A Paris, les membres du groupe “littérature” fondé par André Breton se séparent de Tristan Tzara pour fonder le Surréalisme. Les critiques radicales d’André Breton portaient sur l’anarchie des dadaïstes, la contestation pure, la création désorganisée. En 1924, en quête d’un renouveau artistique, il décide de lancer un mouvement hiérarchisé aux directives et définitions clairement établies. Il publie le premier manifeste du Surréalisme dans la préface de son ouvrage “Poisson soluble” : “(…) Le surréalisme repose sur la croyance à la réalité supérieure de certaines formes d’associations négligées jusqu’à lui, à la toute-puissance du rêve, au jeu désintéressé de la pensée. Il tend à ruiner définitivement tous les autres mécanismes psychiques et à se substituer à eux dans la résolution des principaux problèmes de la vie. Ont fait acte de SURRÉALISME ABSOLU MM. Aragon, Baron, Boiffard, Breton, Carrive, Crevel, Delteil, Desnos, Eluard, Gérard, Limbour, Malkine, Morise, Naville, Noll, Péret, Picon, Soupault, Vitrac.” Cette liste d’artistes montre que ce mouvement était avant tout littéraire, bien qu’André Breton concède aux artistes plasticiens le droit d’explorer le nouveau territoire artistique qu’il vient de définir. Dans l’essentiel des oeuvres plastiques surréalistes, les images seront par ailleurs des illustrations plus ou moins explicites de jeux de mots ou d’associations aléatoires d’éléments, comme avec l’écriture automatique, le procédé littéraire surréaliste par essence. Des tracts, télégrammes, publications, revues et manifestes permettront aux mots du Surréalisme de se diffuser dans la communauté artistique et de faire régulièrement scandale dans la société de l’entre-deux guerres.
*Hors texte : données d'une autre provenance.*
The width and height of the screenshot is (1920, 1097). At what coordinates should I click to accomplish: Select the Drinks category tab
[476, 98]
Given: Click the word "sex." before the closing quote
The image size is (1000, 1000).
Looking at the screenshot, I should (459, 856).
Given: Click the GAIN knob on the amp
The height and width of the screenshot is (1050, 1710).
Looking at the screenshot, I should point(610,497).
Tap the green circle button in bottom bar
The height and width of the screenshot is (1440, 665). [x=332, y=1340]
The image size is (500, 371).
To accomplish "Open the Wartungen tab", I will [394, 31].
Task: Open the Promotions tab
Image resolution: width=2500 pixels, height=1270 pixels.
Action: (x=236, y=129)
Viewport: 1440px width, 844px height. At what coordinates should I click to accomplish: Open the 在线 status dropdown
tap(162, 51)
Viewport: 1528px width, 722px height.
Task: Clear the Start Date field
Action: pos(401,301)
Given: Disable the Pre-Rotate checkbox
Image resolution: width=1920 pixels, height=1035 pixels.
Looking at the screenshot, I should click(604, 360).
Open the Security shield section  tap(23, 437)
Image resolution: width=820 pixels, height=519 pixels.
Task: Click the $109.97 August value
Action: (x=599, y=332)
Le dialogue entre l’écrit et l’image, ou plutôt la manière dont le texte peut se faire image, est un des grands champs d’exploration plastique du modernisme puis de l’art contemporain. L’Internationale lettriste puis l’Internationale Situationniste, aux origines poétiques, pratiqueront extensivement le détournement d’images et/ou de textes par montage et collages, mais aussi par la publication de tracts et d’ouvrages où le texte aura toujours un rôle central. Isodore Issou, Guy Debord et Serge Berna, entre autres, emploieront les rencontres entre texte et images issus des médias de masse comme autant d’errances et de dépassements de l’art, à l’image de leur mode de vie chaotique en quête d’ivresse et de critique de la vite sociale des années 1950 et 1960.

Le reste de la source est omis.